◆ **Exercise aim**:
Beginning with the line containing "Instruction: Select the", write out each line exactly through the end of the listing, and skip all pictures.

◆ **Source material**:
[Start of section]
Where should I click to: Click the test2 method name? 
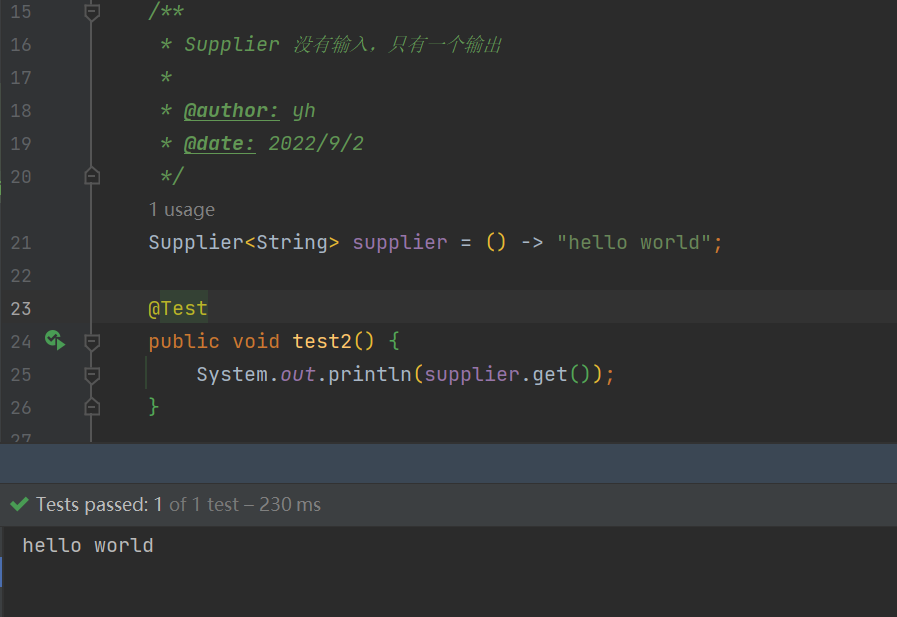pyautogui.click(x=322, y=341)
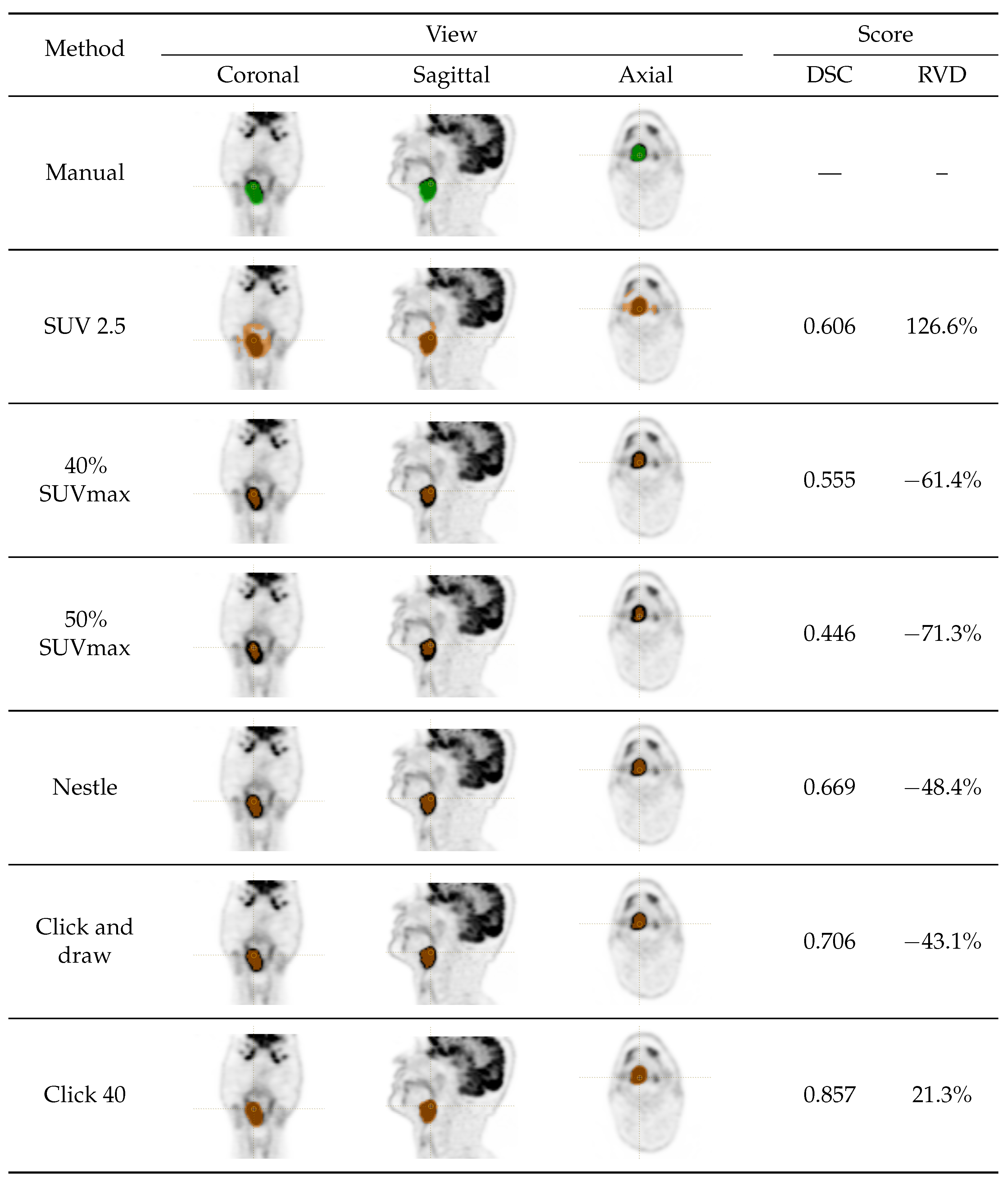The width and height of the screenshot is (1008, 1182).
Task: Click the Coronal column header
Action: (258, 75)
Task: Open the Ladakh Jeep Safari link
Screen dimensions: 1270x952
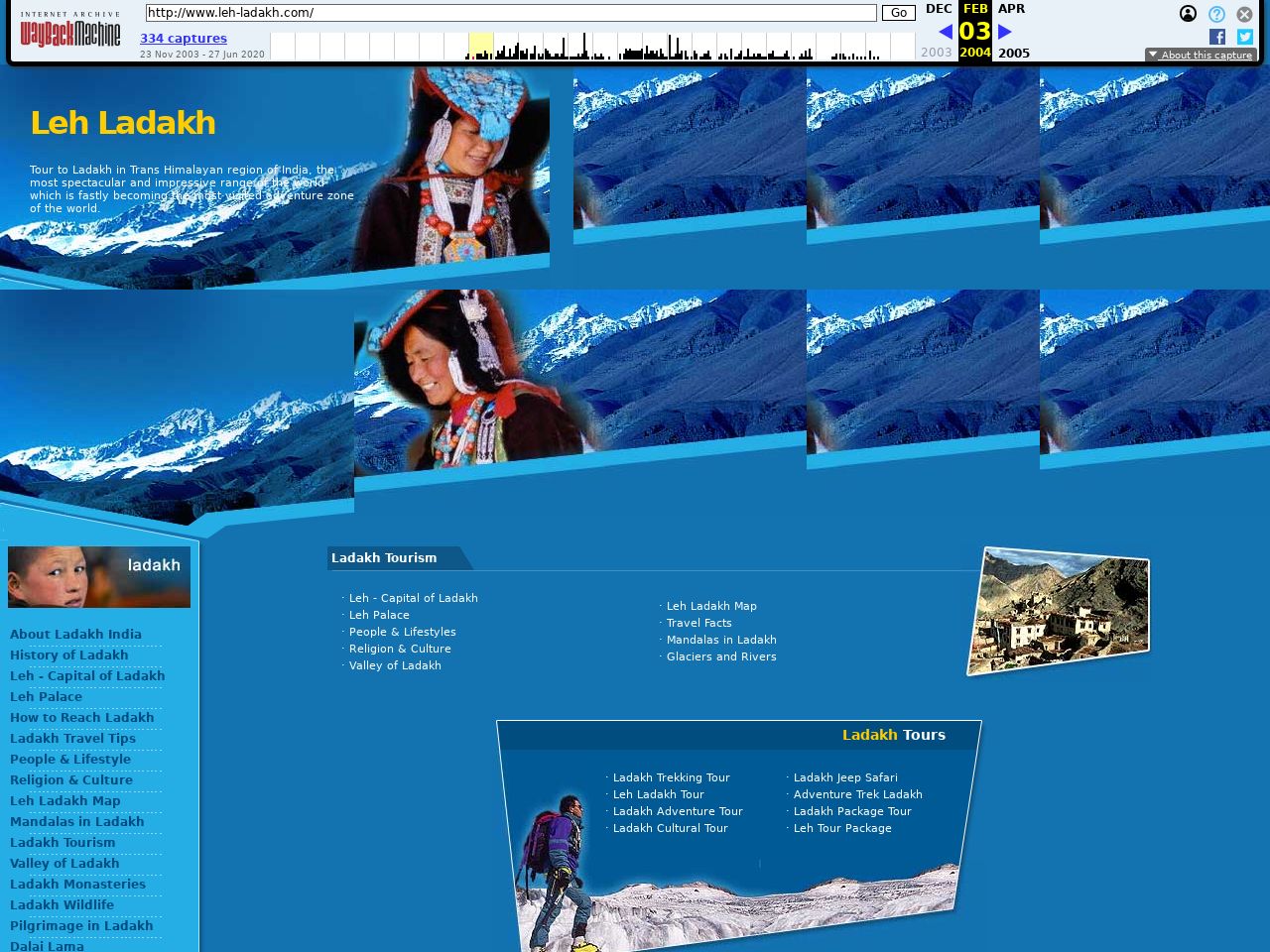Action: tap(845, 777)
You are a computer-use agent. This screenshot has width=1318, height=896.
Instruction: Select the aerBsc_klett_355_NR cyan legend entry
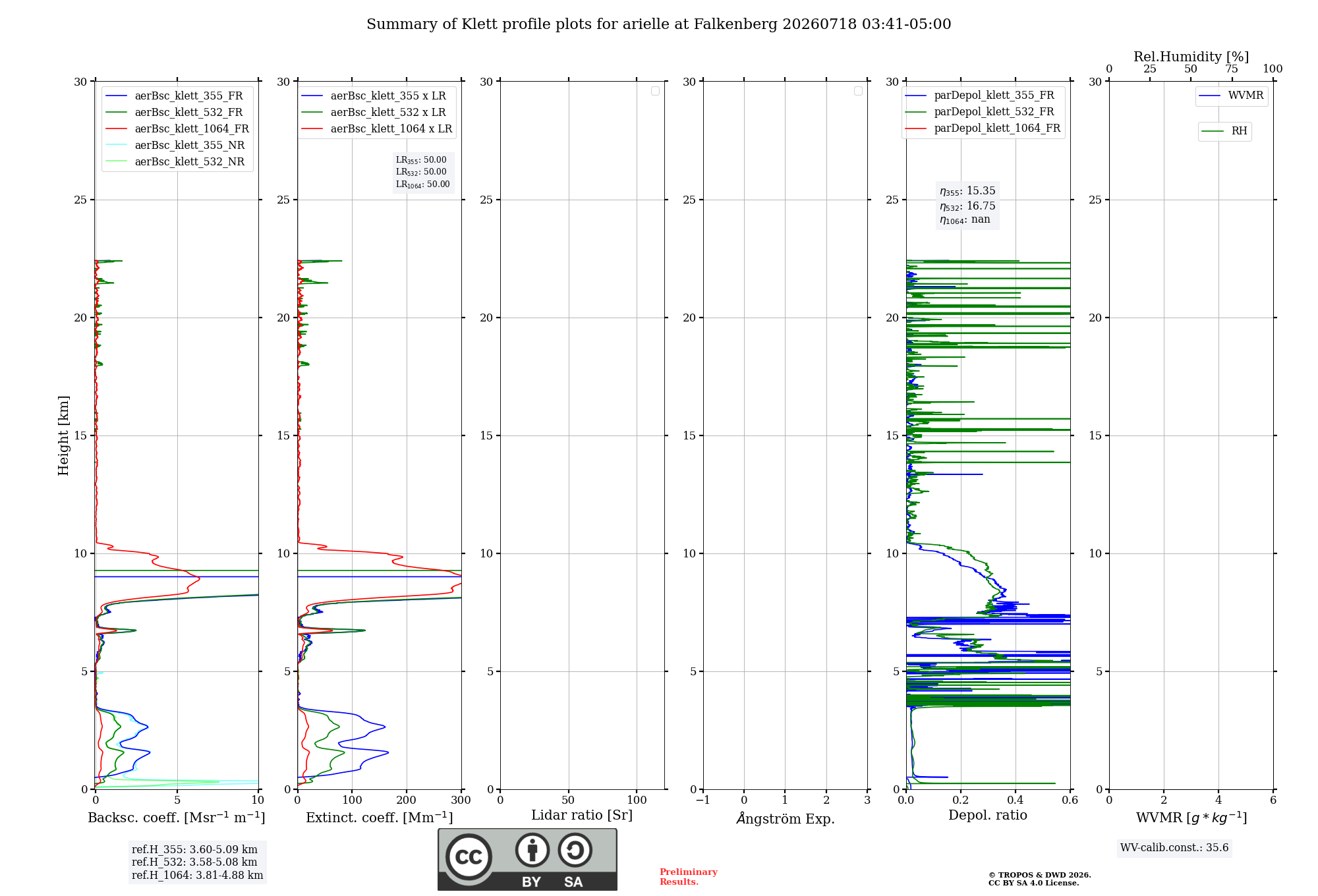[x=175, y=145]
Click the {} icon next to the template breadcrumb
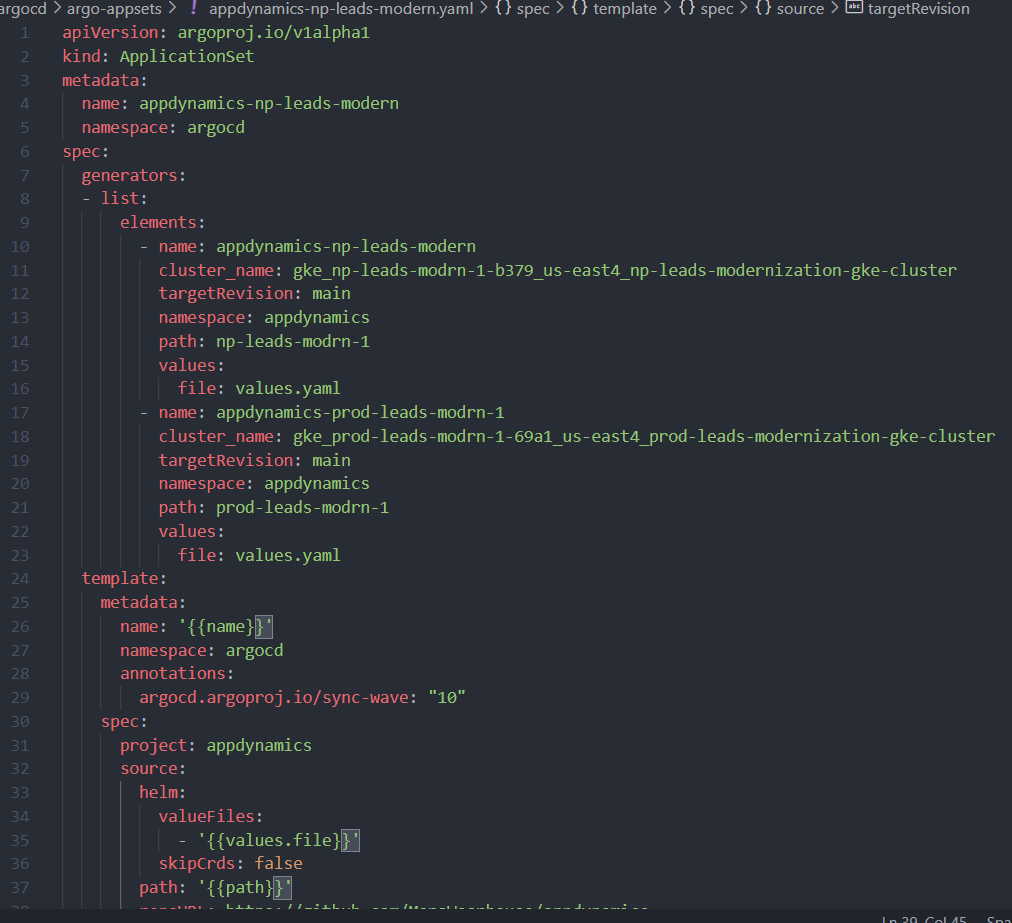This screenshot has width=1012, height=923. 578,9
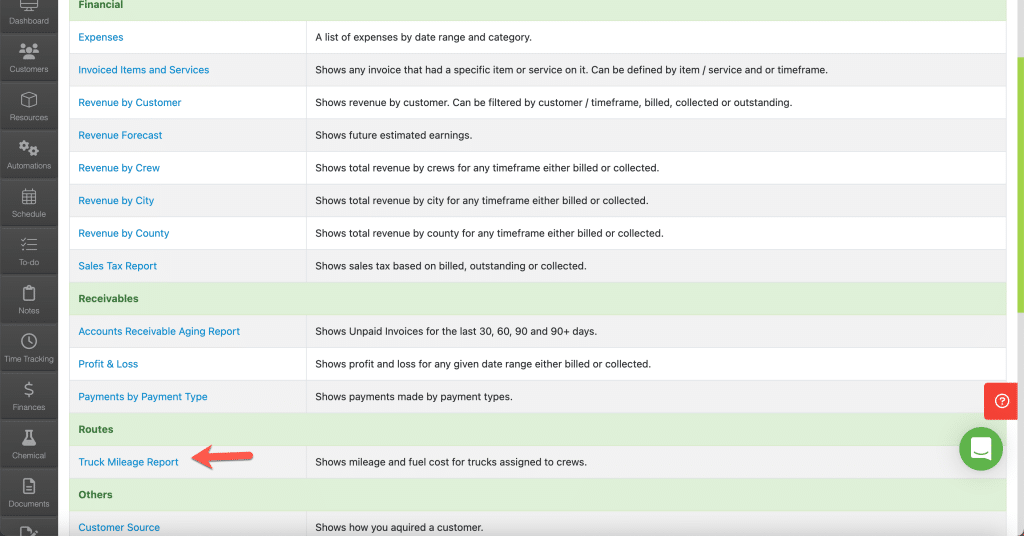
[End of section]
◆ **Solution to the problem**:
Instruction: Select the aerBsc_klett_355_NR cyan legend entry
[x=175, y=145]
Click the {} icon next to the template breadcrumb
This screenshot has width=1012, height=923. 578,9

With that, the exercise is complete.